A suspected case of the New World screwworm, a flesh-eating parasite capable of devastating livestock populations, has prompted an immediate federal response in South Texas as agriculture officials work to determine whether the pest has crossed into the United States for the first time in decades.
The U.S. Department of Agriculture said Wednesday that a sample from a potential New World screwworm infestation has been sent to the agency’s National Veterinary Services Laboratories in Ames, Iowa, for confirmatory testing. Federal officials said personnel have already been deployed to the area and are coordinating with state and local partners while awaiting laboratory results.
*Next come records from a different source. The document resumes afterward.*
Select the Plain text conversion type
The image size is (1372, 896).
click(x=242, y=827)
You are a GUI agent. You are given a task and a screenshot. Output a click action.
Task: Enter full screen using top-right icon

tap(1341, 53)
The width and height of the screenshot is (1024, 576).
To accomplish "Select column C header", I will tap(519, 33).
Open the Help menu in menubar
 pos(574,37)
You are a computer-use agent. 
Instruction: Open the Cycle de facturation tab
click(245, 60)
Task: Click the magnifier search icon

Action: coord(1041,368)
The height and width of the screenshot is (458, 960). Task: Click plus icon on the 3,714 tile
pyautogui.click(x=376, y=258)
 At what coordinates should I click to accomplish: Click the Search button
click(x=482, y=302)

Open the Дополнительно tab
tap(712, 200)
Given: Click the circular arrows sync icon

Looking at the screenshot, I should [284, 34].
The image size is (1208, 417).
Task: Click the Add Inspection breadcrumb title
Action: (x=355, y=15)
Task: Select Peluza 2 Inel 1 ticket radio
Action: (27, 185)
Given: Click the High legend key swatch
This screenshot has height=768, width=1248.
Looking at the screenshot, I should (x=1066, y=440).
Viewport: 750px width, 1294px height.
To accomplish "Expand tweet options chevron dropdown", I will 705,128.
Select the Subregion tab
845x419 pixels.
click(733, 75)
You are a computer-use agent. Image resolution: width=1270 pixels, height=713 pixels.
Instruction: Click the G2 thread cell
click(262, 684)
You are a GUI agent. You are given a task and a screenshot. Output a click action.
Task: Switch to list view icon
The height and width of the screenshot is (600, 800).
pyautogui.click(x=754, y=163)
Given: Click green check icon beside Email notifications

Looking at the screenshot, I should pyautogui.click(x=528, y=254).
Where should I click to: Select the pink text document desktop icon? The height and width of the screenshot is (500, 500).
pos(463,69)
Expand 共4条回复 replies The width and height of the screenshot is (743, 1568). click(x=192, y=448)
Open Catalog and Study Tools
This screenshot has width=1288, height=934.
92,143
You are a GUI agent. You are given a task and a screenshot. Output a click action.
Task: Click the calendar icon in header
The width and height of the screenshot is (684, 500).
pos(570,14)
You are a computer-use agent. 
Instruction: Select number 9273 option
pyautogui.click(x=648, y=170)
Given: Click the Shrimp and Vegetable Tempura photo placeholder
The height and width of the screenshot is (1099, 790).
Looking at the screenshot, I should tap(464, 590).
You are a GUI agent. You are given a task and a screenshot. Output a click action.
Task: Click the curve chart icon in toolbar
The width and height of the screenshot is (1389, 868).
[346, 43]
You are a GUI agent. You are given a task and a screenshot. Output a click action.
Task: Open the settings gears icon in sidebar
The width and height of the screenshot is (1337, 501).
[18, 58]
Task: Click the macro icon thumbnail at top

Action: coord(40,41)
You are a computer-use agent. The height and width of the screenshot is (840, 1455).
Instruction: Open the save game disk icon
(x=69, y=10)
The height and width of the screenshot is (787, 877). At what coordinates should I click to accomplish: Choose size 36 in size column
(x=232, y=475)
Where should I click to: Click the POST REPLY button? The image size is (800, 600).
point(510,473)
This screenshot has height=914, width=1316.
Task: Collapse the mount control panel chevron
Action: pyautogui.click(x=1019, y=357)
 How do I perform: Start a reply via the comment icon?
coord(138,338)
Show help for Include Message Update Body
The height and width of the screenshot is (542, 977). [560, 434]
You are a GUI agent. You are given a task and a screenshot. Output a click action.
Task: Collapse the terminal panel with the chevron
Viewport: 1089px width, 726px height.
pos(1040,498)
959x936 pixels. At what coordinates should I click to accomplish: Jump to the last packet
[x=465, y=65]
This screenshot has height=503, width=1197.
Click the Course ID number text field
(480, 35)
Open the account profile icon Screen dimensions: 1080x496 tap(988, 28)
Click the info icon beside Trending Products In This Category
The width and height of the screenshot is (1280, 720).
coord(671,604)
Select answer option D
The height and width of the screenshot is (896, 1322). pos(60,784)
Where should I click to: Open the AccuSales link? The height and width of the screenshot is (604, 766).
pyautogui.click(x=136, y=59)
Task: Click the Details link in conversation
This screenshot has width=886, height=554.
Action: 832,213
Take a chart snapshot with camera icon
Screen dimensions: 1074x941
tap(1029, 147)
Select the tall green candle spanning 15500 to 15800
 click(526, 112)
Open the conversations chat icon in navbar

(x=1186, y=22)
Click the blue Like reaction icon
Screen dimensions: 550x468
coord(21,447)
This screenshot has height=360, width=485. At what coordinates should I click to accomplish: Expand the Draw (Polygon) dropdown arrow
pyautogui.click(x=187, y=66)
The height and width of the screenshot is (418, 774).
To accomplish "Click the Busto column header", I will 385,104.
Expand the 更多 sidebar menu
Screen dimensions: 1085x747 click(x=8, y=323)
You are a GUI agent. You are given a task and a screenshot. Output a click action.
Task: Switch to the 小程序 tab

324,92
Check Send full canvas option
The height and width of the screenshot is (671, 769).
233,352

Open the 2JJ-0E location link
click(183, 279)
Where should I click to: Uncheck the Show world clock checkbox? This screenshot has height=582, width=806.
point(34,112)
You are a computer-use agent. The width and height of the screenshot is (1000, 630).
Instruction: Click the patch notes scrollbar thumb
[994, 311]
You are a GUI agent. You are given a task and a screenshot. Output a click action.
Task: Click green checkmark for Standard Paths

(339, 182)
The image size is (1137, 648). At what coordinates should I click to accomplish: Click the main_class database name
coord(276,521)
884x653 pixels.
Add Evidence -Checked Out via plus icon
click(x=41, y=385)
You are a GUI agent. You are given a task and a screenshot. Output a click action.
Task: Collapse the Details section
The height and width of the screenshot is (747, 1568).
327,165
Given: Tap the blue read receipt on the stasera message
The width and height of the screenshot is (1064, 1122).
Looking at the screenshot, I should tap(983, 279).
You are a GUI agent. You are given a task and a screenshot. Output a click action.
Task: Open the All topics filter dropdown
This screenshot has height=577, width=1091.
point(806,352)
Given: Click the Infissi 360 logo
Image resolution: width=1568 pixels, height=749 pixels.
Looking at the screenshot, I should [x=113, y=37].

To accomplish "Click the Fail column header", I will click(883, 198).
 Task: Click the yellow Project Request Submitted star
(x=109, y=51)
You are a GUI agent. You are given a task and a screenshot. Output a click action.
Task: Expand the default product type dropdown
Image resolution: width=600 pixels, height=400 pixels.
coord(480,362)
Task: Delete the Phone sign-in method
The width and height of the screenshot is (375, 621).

A case of NWS may have been detected in South Texas. The sample is now at USDA’s National Veterinary Services Laboratories (NVSL) in Ames, lowa for confirmatory testing. We will provide updates the moment results are available.
We have already activated personnel on the ground…
— Dept. of Agriculture (@USDA) June 3, 2026
“A case of NWS may have been detected in South Texas,” USDA said in a statement posted on social media Wednesday afternoon. “We have already activated personnel on the ground and are working with local partners.”
The agency pledged to provide updates as soon as testing is complete, adding that the public can expect “transparency, candor, and most important — action.”
The announcement rattled livestock markets and intensified concerns among ranchers and animal health officials who have spent months preparing for the possibility that the parasite could reach the U.S. border. According to Reuters, the suspected case involves samples collected from two calves on a ranch near La Pryor, Texas, about 50 miles from the Mexican border. A source who participated in a USDA briefing described the case as “presumptive positive,” meaning an initial test indicated the possible presence of the parasite but confirmation is still required.
Texas animal health officials stressed that no confirmed case has been identified in the state.
The development comes just one day after Agriculture Secretary Brooke Rollins announced that Mexican authorities had confirmed a New World screwworm infection in a goat in Coahuila, Mexico, roughly 25 miles south of the Texas border. That case represented the northernmost confirmed detection in the current outbreak and heightened fears that the parasite was moving closer to U.S. livestock operations.

The New World screwworm, eradicated from the United States in the 1960s, is considered one of the most destructive livestock pests in the Western Hemisphere. Unlike many parasites that feed on dead tissue, screwworm larvae burrow into and consume the living flesh of warm-blooded animals. Female flies lay eggs in open wounds or body openings, and the resulting larvae can inflict severe injuries, secondary infections and, in some cases, death.
Cattle are particularly vulnerable, though the parasite can also infect wildlife, pets and, more rarely, humans.
The pest’s gradual march northward through Central America and Mexico has alarmed livestock producers across the southern United States. Mexico reported its first case of the current outbreak in 2024 after infections spread through several Central American countries, including Panama, Costa Rica, Nicaragua and Honduras.
Federal and state officials have spent months preparing for the possibility that the parasite could reach the United States. In May 2025, USDA suspended imports of live cattle and other livestock through southern ports of entry from Mexico in an effort to slow the pest’s advance. The agency has also expanded surveillance efforts and accelerated investments in sterile-fly production and dispersal programs.
The sterile insect technique — widely credited with eliminating the pest from the United States more than half a century ago — involves releasing millions of sterile male flies into affected areas. Because female screwworm flies mate only once, reproduction gradually collapses when they breed with sterile males.
To strengthen those efforts, U.S. officials have worked with counterparts in Mexico and Panama to expand production capacity. New sterile-fly facilities have been established in Mexico, and additional production and dispersal operations are being developed in South Texas.
For now, however, officials caution that the South Texas detection remains only a suspected case.
The laboratory results expected from Iowa in the coming days could determine whether the United States is facing a renewed battle against a pest that livestock producers have spent generations trying to keep out. If confirmed, the finding would mark a significant escalation in the government’s efforts to contain the parasite and protect one of the nation’s most important agricultural industries.